Approximate solution of \(Y (x,t)\) at \(\{N_2,N_1\}=\{6,6\},\) \(\{\rho ,\sigma \}= \{1,1\}\) and \(\nu =0.7\) for Example 4

Example 5

Consider the following TFDPDE (Dehestani et al. 2019)

$$\begin{aligned} \begin{aligned} D^{\nu }_t\,Y (x,t)&=\frac{\partial ^2}{\partial x^2}{} Y (x,t)-Y (x,t-1) +\frac{\Gamma (3)}{\Gamma (3-\nu )}(2x-x^2)t^{2-\nu }\\&\quad +2t^2+x(2-x)(t-1)^2, \end{aligned} \end{aligned}$$

subject to

$$\begin{aligned} Y (x,0)=Y (0,t)=Y (1,t)=0, \qquad x\in [0,2],\ t\in [0,1]. \end{aligned}$$

The exact solution is \(Y (x,t)=t^2 (2x- x^2).\)

To solve the current problem, Dehestani et al. (2019) applied the SC technique with the help of the Genocchi wavelet method. The most accurate results of absolute errors of \(Y (x,t)\) given in Dehestani et al. (2019) were around \(10^{-14}\), where the absolute errors achieved using our algorithm were around \(10^{-16}\).
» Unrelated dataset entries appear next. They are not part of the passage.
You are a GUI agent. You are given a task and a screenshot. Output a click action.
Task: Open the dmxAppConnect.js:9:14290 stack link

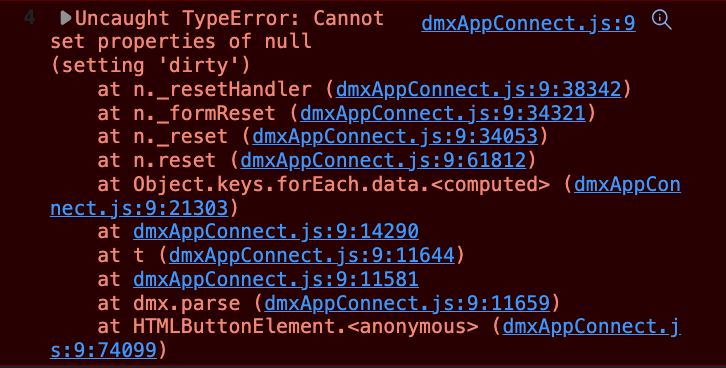pyautogui.click(x=276, y=231)
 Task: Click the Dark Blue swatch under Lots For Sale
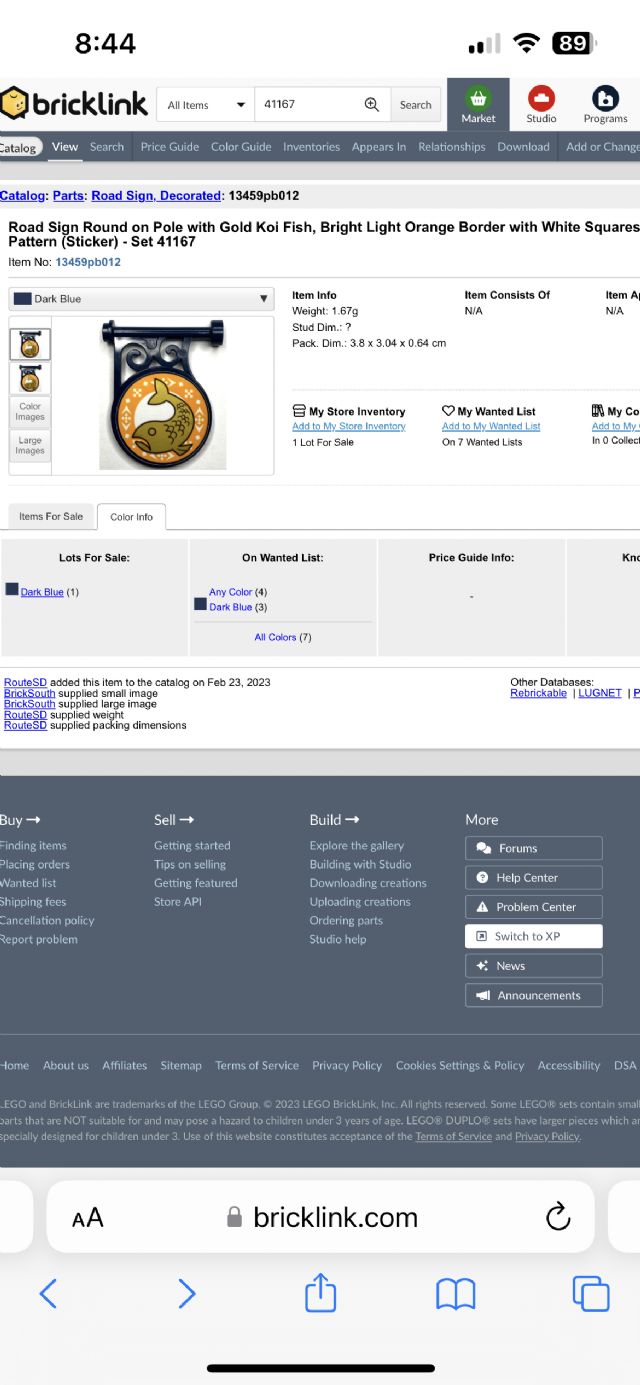(12, 591)
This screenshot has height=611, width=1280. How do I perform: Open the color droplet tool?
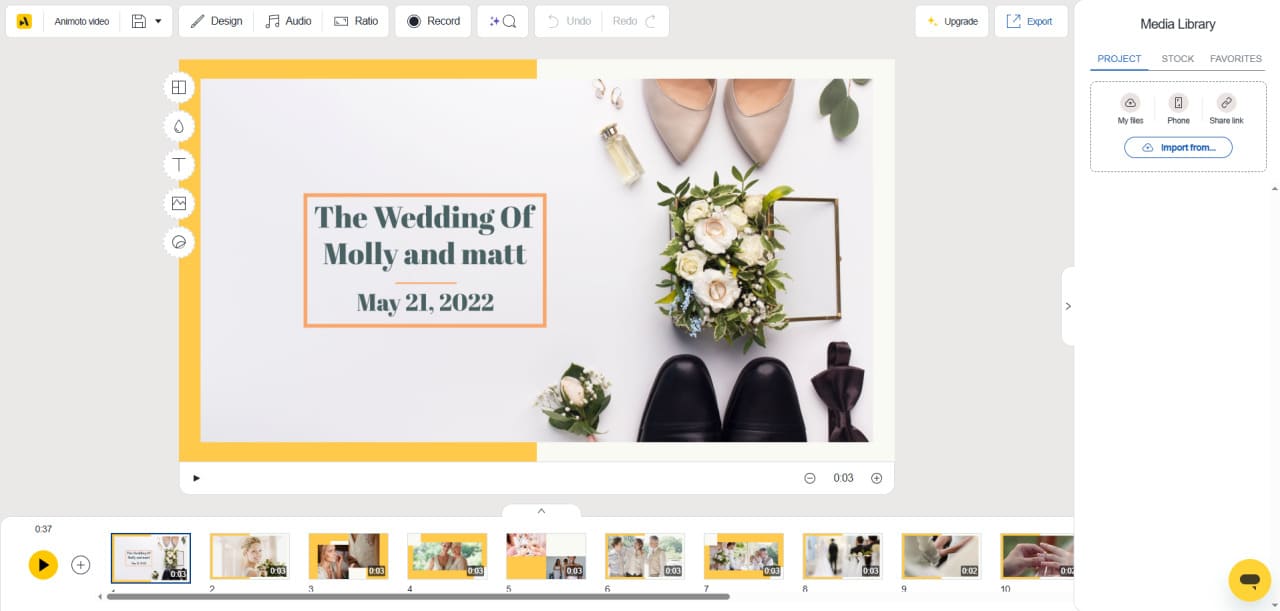tap(178, 126)
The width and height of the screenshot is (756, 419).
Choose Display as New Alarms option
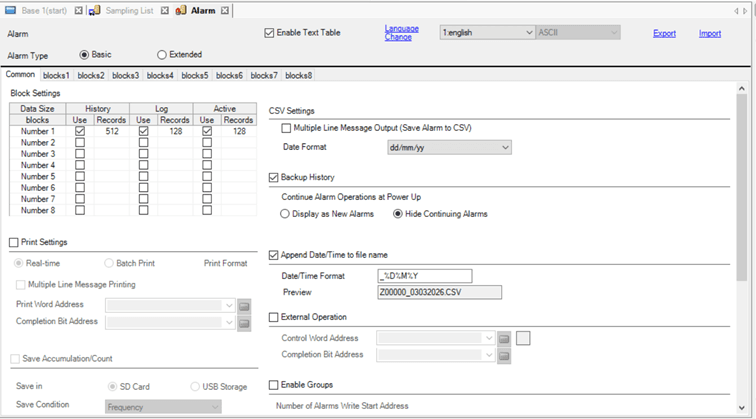tap(286, 214)
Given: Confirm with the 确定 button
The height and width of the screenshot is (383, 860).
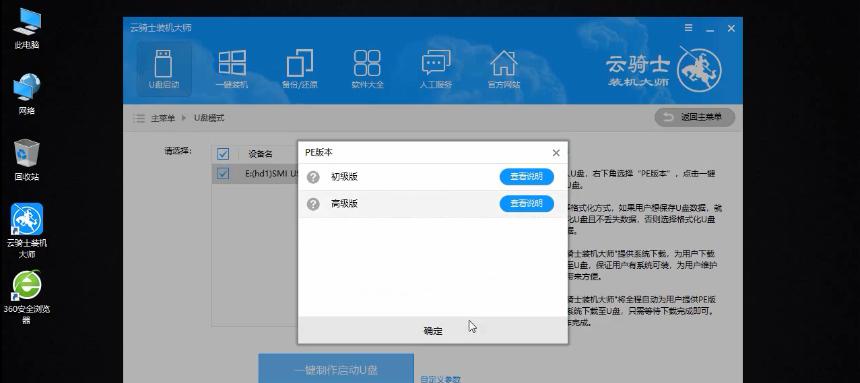Looking at the screenshot, I should click(x=433, y=331).
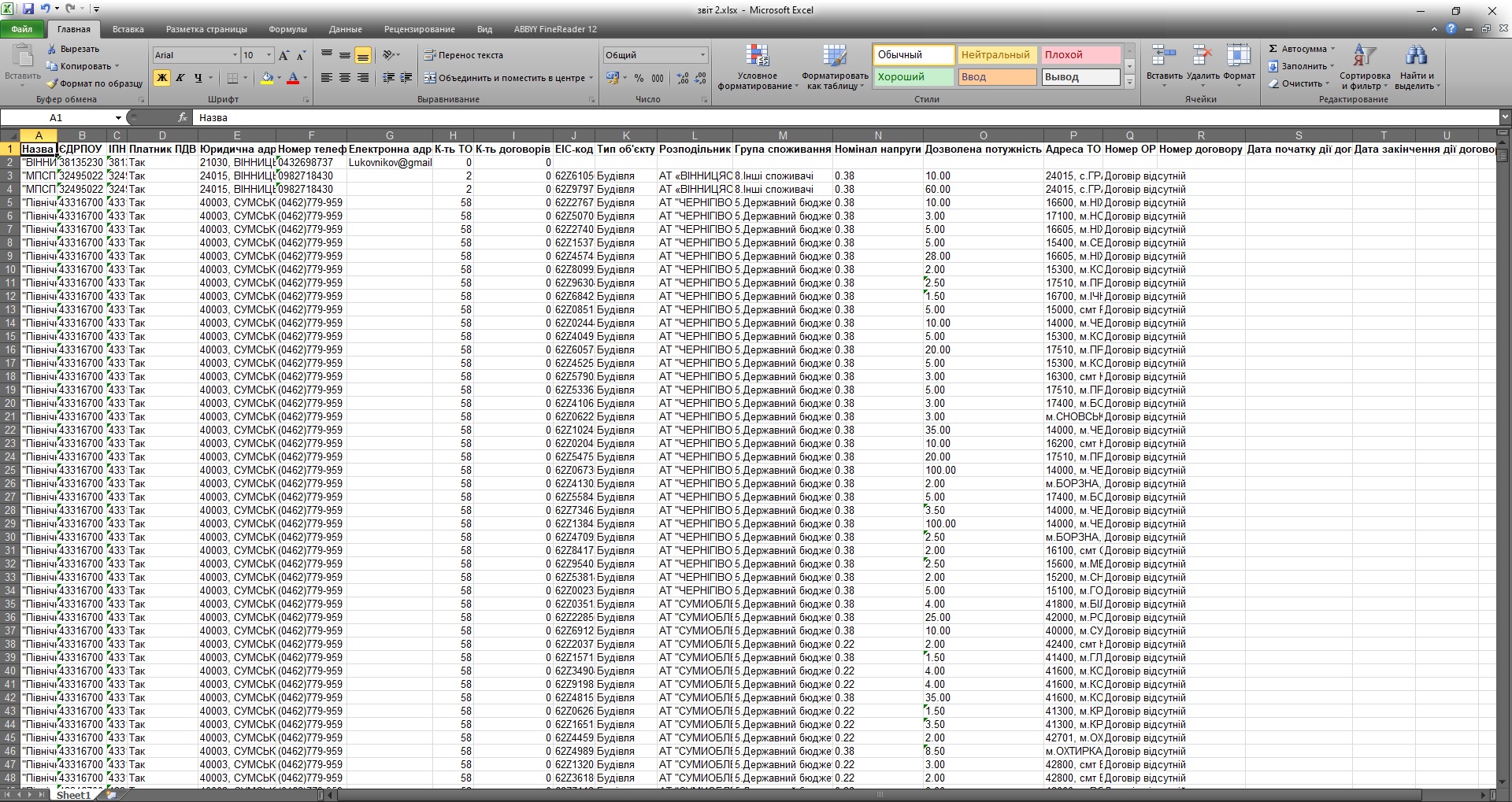Open the Данные ribbon tab
The image size is (1512, 802).
pyautogui.click(x=345, y=29)

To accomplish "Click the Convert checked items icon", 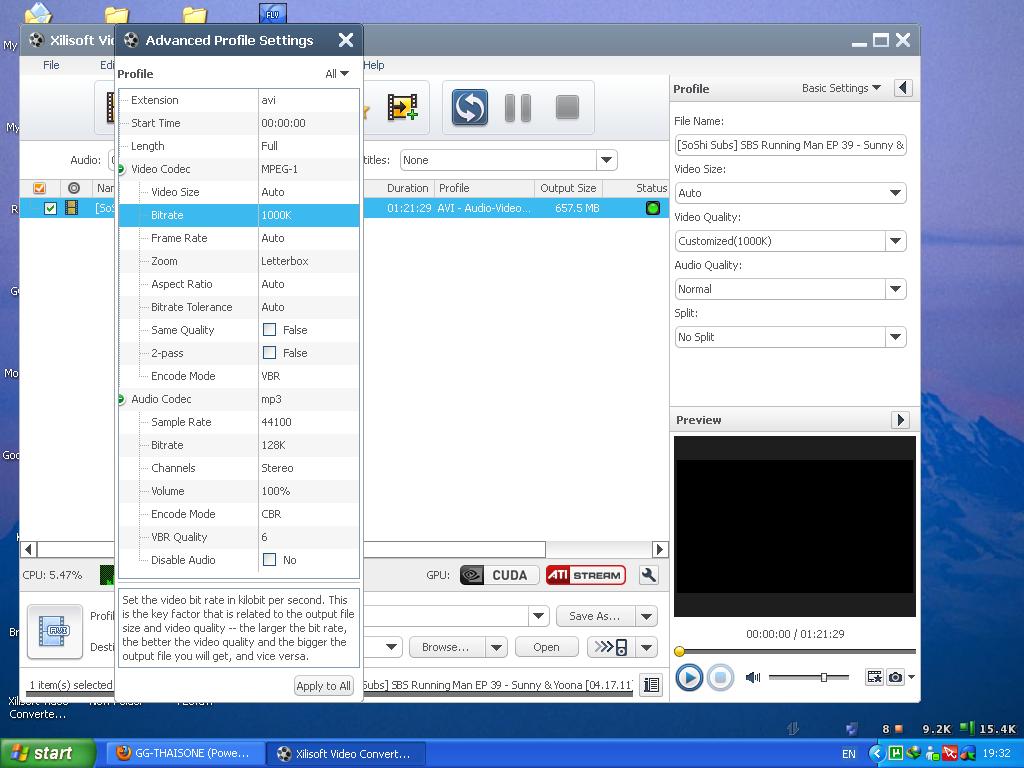I will [x=469, y=107].
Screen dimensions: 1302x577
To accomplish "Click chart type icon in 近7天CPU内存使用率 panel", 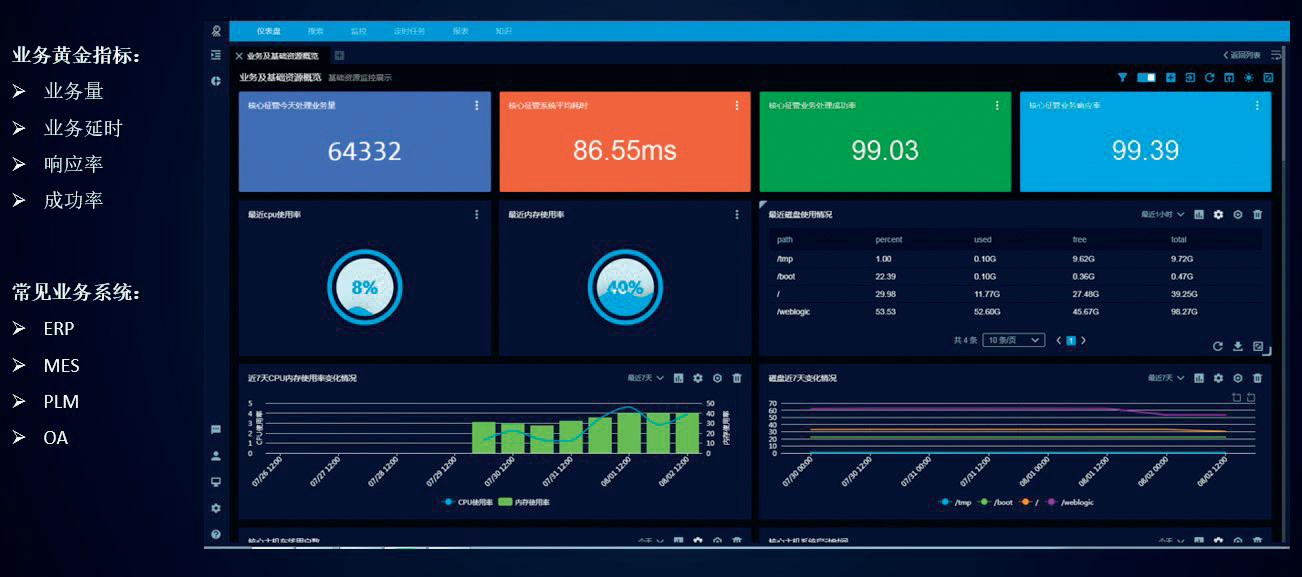I will [x=678, y=378].
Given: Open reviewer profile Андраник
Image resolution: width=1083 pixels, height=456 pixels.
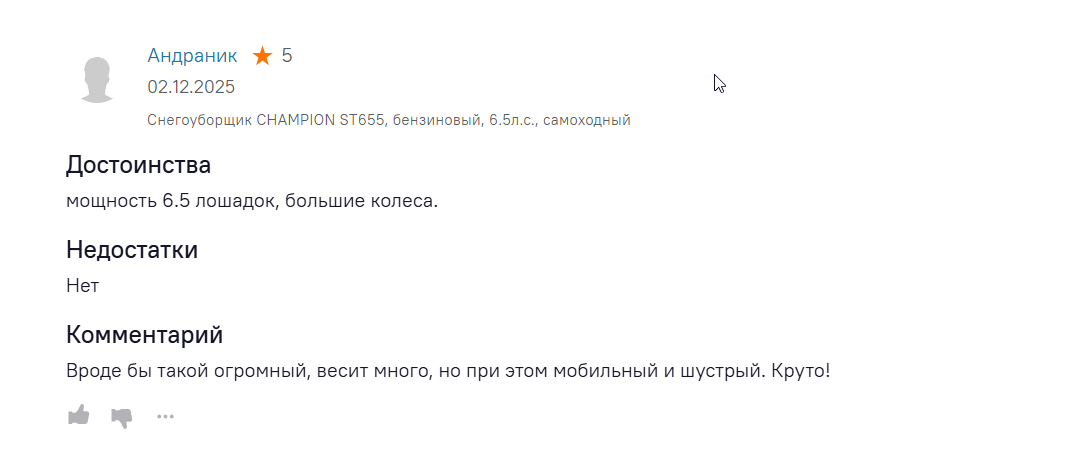Looking at the screenshot, I should (x=192, y=56).
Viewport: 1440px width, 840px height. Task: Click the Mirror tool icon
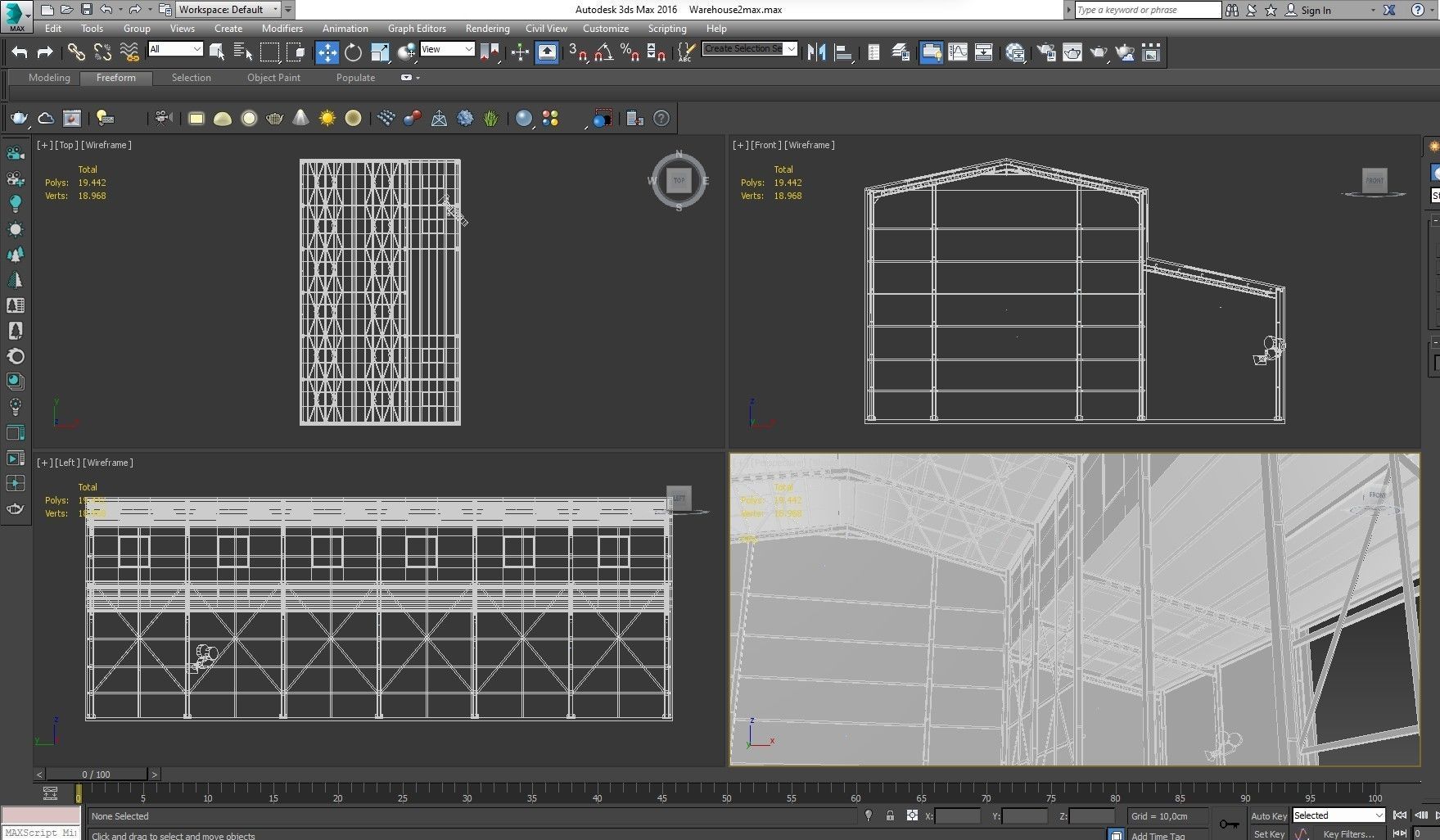coord(816,52)
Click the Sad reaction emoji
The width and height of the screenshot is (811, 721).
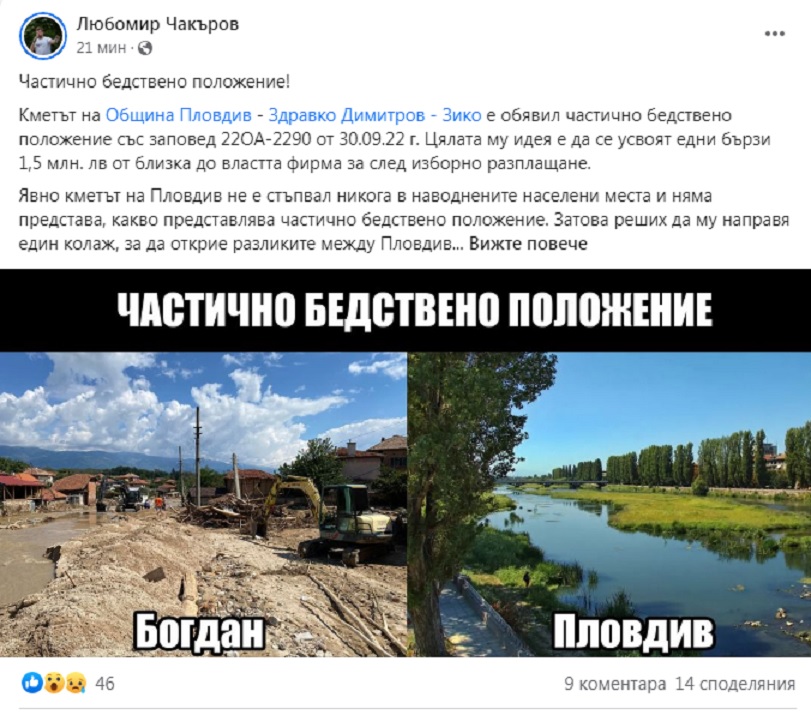coord(76,683)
Figures 4 and 5 obtain the absolute errors and approximate solution, respectively, of \(Y (x,t)\) at \(\{N_2,N_1\}=\{3,3\},\) \(\{\rho ,\sigma \}= \{1,1\}\) and \(\nu =0.7\).

Fig. 4
figure 4

Absolute errors of \(Y (x,t)\) at \(\{N_2,N_1\}=\{3,3\},\) \(\{\rho ,\sigma \}= \{1,1\}\) and \(\nu =0.7\) for Example 5

Fig. 5
figure 5

Approximate solution of \(Y (x,t)\) at \(\{N_2,N_1\}=\{3,3\},\) \(\{\rho ,\sigma \}= \{1,1\}\) and \(\nu =0.7\) for Example 5

6 Concluding remarks

In the current study, we developed a numerical method for solving the FDDEs. The suggested technique is based on the SG method and shifted Jacobi polynomials. A novel approach is used to convert the core problem into another by solving a system of algebraic equations. The SG approach is also applied for TFDPDEs in both temporal and spatial axes. Moreover, the convergence and stability of this scheme are rigorously established. To our knowledge, it is the first attempt to deal with TFDPDEs using the SG algorithm or shifted Jacobi polynomials. By providing five test problems and contrasting the outcomes with those obtained using alternative results and the exact solution, the effectiveness of the suggested approach is validated. The new results ensure that the suggested method is more accurate than the collocation Haar wavelet, Bernoulli wavelet operational matrix, Pade approximation Legendre polynomial, Pade approximation Muntz-Legendre polynomial, collocation Gegenbauer and collocation Genocchi wavelet methods. We also mention that the codes were written and debugged using Mathematica version 12 software using a PC machine, with Intel(R) Core(TM) i5-8500 CPU @ 3.00 GHz, 12.00 GB of RAM.